• **Instructions to follow**
Copy the entries below word for word, starting with the line that contains "You are a computer-use" and going on through the line that contains "[x=2533, y=1314]".

• **Dataset extract**
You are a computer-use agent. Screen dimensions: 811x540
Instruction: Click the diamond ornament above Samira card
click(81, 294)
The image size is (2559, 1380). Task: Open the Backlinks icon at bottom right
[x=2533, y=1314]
---
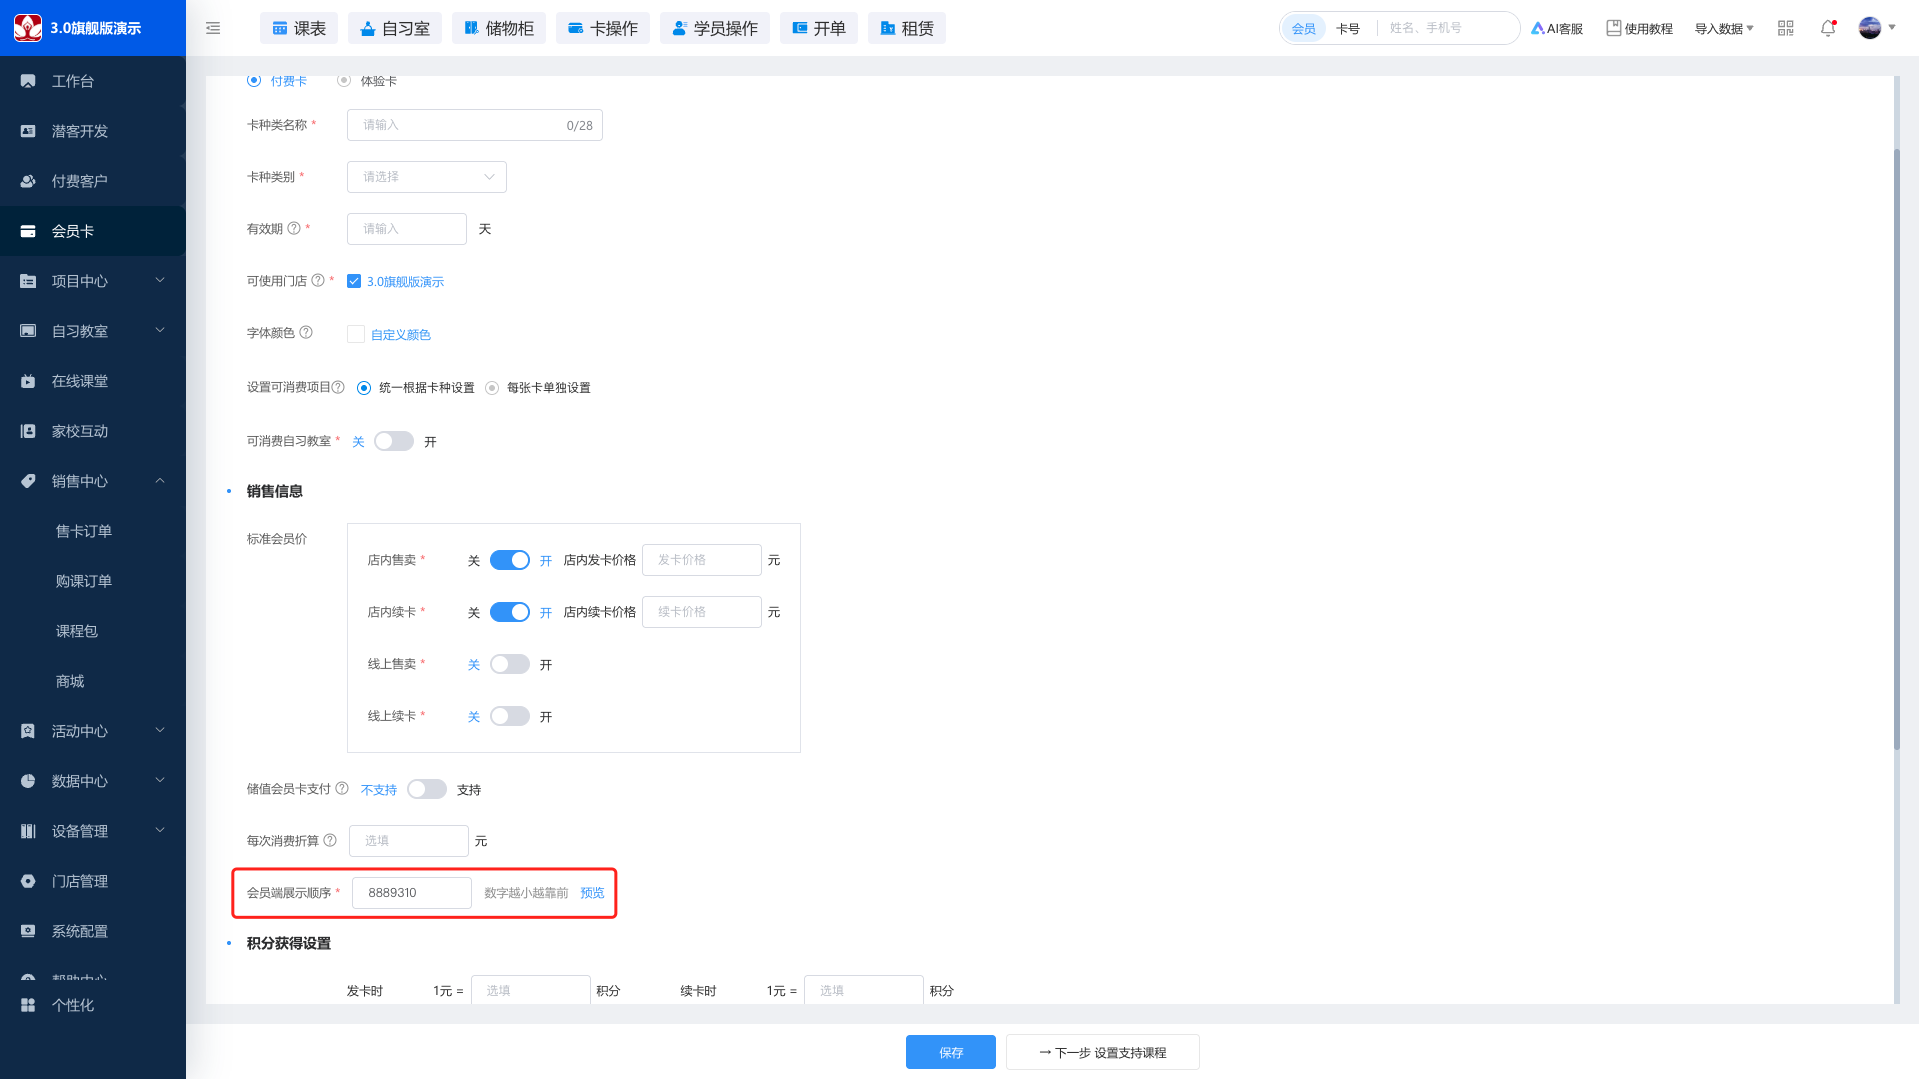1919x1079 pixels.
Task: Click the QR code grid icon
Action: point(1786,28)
---
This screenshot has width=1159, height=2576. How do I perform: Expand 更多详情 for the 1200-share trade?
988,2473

• **Solved problem**
You are a computer-use agent. Screen dimensions: 811x540
Instruction: Click the diamond ornament above Samira card
click(81, 294)
The image size is (2559, 1380). Task: Open the Backlinks icon at bottom right
[x=2533, y=1314]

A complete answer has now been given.